The New 16-Cog, 512KB, 64 analog I/O Propeller Chip

Brian Fairchild · 2014-04-17 04:32

Heater. wrote: »

I.e. the complexity grows faster than you think as all the interactions between the two have to be taken into account.

I think it does and I think it's a fundamental Law of most 'systems'.

Brooks, in the Mythical Man Month, talks about this as a reason that adding people onto a late running project often makes it run even later. With 1 team member there are no lines of communication; with 2 there is 1 line, with 3 there are 3 lines, with 4 there are 6 and so on.

Heater. · 2014-04-17 04:41

Brian,

Brooks,....oh yes we should never forget Brooks.

Is that where everything went wrong with the previous PII development?

There were 2 guys on the project up until the first failed shuttle run.
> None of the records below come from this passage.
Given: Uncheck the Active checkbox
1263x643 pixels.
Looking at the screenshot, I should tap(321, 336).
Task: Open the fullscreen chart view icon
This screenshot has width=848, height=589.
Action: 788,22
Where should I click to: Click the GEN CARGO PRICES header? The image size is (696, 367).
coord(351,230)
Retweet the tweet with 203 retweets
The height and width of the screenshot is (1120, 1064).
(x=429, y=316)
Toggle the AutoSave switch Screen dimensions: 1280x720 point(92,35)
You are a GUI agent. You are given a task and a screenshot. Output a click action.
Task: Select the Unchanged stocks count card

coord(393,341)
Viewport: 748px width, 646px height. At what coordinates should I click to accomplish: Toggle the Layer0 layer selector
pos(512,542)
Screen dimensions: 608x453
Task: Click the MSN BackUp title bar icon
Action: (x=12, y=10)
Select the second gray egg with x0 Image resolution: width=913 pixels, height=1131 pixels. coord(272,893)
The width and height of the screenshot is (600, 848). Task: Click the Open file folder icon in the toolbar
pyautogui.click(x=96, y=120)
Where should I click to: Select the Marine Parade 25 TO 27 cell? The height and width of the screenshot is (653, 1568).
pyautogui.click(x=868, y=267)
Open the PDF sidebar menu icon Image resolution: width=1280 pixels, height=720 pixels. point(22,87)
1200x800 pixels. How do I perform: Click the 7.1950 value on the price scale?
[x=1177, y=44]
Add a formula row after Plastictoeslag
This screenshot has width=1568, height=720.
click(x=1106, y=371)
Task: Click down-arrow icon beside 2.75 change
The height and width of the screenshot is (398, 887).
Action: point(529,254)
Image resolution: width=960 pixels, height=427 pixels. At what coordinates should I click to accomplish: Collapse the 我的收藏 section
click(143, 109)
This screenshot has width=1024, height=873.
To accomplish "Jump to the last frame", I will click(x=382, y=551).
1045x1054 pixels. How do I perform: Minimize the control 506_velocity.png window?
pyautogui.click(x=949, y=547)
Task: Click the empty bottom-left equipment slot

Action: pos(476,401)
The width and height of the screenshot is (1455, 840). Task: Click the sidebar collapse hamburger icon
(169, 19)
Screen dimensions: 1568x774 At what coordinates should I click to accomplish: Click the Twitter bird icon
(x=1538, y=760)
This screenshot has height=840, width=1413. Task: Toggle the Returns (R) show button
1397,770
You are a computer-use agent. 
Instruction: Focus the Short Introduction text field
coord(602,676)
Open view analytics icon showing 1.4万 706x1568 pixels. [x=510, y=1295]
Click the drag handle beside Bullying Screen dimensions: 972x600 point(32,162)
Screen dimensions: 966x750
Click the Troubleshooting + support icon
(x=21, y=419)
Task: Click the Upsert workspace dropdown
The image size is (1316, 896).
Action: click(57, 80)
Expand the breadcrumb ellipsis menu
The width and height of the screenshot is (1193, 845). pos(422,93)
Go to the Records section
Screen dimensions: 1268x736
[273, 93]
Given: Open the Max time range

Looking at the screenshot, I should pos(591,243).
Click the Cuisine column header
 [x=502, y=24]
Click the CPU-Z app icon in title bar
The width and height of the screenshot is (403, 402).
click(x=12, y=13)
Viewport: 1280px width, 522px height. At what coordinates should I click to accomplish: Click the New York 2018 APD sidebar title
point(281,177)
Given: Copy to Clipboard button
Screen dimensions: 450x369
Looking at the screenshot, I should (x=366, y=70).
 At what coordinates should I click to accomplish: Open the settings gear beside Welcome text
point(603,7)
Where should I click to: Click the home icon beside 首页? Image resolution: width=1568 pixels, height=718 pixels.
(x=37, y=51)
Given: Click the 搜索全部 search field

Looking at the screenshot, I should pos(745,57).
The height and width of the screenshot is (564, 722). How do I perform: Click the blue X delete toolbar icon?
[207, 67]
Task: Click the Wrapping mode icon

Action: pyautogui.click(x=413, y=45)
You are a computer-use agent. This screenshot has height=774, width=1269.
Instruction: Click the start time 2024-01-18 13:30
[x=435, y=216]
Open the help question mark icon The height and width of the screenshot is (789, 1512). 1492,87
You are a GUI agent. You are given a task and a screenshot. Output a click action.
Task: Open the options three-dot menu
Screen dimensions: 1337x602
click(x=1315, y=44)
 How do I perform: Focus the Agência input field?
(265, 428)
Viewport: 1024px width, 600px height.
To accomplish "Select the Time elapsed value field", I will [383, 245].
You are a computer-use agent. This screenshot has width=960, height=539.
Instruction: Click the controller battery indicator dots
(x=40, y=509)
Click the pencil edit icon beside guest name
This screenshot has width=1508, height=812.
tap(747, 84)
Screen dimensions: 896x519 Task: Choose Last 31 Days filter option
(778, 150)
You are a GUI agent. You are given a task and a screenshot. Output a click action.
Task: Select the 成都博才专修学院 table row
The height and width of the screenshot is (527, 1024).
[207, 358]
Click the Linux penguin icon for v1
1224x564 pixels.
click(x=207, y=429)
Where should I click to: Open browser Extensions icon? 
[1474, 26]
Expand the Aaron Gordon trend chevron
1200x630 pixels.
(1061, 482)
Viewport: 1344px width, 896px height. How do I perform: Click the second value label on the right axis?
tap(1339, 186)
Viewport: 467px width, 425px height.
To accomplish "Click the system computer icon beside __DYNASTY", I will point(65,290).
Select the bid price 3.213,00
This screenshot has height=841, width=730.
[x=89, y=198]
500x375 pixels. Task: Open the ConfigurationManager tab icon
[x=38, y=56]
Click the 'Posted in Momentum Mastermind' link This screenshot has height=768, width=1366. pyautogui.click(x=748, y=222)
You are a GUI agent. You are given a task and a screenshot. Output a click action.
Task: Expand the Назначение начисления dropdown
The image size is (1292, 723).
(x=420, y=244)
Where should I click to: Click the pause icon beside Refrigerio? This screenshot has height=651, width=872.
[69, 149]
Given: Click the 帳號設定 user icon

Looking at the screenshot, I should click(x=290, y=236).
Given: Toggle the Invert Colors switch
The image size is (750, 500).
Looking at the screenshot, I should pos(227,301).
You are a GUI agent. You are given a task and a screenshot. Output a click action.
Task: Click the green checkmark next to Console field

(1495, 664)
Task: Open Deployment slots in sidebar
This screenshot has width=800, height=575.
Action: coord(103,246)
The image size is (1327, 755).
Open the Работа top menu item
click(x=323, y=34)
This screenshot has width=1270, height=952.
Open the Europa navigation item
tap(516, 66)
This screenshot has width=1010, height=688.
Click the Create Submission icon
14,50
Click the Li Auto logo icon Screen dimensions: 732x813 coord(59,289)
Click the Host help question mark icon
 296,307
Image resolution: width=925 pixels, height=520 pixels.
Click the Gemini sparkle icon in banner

Then the entire forum was added !

This can be seen in the length of the PII threads as everybody has to explain their ideas to everyone else in a square law fashion.

I'm amazed Chip keeps his cool faced with that kind of onslaught.

evanh · 2014-04-17 04:54

Heater. wrote: »

Is there some non linear scaling of complexity, size, power consumption vs features going on here?

Don't ask me for any numbers. jmg maybe?

The simplest argument there is if a piece of specialised hardware is used then it's always the most efficient solution for that job. If it's not used, however, then, at the very least, it's excess silicon that could have been something else or a cost saving. This, of course, is a generalised point and can't be taken as a definitive argument. Otherwise ... I've got 8 cores but I only needed 7! What a waste.

More specific arguments like power consumption would be case dependent.

So, it's up to Chip.

Is the why the previous design exploded? Are we just expecting the impossible given the technology constraints?

I don't think it exploded as much as many think. The Prop2 footprint was already large before hubexec was added. Of course, hubexec was also pushed hard to achieve full 200 MIPS - later downgraded to 160 MIPS in the process - and that did cost a lot of resources. Part of that extra cost was equally supporting all four threads in the caching and muxes.

There is no benefit in having the fine granularity at hubexec level.

RossH · 2014-04-17 06:28

Heater. wrote: »

No they are not!

Yes they are. A coroutine can always be implemented as a subroutine with a state variable and a bunch of goto statements. Coroutines are just a syntactic convenience that hides this fact.

The FullDuplexSerial code works well not because it uses coroutines, but because it requires only the very trivial type of multitasking supported by the JMPRET instruction. The transmit and receive functions actually have nothing at all in common, and could have easily been implemented in two separate cogs with no interaction. They are not really coroutines at all.

Ross.

Heater. · 2014-04-17 06:59

No they are not !

You are flying against decades of terminology used in computer science and software engineering. For example Donald Knuth says: "Subroutines are special cases of coroutines.".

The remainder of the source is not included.